START

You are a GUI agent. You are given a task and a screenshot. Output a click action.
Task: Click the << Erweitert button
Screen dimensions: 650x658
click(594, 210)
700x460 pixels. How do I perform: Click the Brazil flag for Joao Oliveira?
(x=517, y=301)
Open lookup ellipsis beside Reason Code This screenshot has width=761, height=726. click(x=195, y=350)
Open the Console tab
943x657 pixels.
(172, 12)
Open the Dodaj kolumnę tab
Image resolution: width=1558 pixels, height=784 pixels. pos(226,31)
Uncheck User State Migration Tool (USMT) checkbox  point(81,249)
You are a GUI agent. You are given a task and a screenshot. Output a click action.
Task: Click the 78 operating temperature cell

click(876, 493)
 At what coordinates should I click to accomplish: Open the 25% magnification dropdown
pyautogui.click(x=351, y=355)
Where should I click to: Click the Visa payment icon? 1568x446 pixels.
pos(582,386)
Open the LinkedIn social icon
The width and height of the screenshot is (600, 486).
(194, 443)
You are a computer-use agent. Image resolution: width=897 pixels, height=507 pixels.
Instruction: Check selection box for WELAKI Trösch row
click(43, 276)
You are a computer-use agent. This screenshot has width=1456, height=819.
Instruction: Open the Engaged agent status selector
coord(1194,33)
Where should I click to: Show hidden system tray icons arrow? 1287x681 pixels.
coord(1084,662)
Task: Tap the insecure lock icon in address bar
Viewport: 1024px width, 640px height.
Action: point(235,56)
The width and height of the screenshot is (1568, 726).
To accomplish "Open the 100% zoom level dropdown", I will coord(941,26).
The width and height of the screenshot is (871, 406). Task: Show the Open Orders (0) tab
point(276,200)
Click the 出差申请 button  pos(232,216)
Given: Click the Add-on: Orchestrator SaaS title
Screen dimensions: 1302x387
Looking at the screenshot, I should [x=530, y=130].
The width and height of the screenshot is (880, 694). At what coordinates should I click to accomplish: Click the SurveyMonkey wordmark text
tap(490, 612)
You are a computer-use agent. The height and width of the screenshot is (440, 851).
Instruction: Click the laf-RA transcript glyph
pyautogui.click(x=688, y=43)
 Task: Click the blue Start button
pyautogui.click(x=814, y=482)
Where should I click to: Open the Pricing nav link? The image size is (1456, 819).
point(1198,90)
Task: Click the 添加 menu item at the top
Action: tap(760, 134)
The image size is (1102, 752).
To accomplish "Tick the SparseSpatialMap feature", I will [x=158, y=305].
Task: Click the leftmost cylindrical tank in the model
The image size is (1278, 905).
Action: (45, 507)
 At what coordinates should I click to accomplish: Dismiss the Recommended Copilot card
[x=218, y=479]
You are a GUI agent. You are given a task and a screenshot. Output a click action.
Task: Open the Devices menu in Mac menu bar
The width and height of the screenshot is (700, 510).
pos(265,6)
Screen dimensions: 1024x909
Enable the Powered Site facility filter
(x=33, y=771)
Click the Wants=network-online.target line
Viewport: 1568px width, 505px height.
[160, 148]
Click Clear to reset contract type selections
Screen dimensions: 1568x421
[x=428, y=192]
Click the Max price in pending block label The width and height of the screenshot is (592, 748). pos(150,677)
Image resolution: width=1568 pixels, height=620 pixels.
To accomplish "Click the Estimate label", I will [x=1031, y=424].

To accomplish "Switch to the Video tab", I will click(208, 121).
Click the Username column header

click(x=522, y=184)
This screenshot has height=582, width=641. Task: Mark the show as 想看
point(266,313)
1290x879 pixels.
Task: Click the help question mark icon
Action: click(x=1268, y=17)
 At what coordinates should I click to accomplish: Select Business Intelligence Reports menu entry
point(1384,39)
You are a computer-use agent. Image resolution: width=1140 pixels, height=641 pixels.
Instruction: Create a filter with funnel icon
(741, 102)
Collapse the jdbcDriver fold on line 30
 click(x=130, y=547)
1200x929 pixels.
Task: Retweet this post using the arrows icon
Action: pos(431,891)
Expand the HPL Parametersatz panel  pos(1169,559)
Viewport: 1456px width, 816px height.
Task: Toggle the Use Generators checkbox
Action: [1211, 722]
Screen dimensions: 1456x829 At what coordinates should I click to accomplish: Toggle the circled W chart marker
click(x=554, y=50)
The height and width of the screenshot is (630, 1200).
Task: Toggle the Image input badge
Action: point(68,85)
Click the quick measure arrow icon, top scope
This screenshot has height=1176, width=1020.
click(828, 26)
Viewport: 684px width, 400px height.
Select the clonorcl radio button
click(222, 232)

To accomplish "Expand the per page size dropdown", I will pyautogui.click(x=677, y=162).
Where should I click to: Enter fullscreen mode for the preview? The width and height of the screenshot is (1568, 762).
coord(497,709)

END

§ Exercise objective
Copy the data from its start through the line containing "(x=517, y=301)", requests included, and add -25 to every coordinate in the answers.

§ Written answer
You are a GUI agent. You are given a task and a screenshot. Output a click action.
Task: Click the << Erweitert button
Screen dimensions: 650x658
click(569, 185)
700x460 pixels. How do I perform: Click the Brazil flag for Joao Oliveira?
(x=492, y=276)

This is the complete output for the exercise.